▸ What you should do
Collect all lines from the records below that include the word "agent".

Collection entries
"""

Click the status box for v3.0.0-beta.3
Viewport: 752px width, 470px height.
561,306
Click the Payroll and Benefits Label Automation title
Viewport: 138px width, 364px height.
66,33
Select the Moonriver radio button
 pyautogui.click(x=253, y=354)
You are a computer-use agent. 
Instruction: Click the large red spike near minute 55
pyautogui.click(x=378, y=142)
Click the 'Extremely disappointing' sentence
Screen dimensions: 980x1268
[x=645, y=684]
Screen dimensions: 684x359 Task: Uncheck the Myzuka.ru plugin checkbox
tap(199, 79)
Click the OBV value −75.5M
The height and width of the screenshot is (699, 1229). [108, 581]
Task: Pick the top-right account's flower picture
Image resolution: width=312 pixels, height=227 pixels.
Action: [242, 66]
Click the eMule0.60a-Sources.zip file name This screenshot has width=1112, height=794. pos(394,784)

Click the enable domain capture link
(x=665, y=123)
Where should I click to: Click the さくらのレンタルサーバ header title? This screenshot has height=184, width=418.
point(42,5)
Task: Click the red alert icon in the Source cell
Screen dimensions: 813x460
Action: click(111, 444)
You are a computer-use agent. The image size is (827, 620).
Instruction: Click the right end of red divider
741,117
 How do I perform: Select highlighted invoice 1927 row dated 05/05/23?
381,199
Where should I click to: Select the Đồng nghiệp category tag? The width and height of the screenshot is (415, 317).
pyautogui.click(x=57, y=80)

"""

▸ Solution below
You are a computer-use agent. 
You are a computer-use agent. The image size is (827, 620).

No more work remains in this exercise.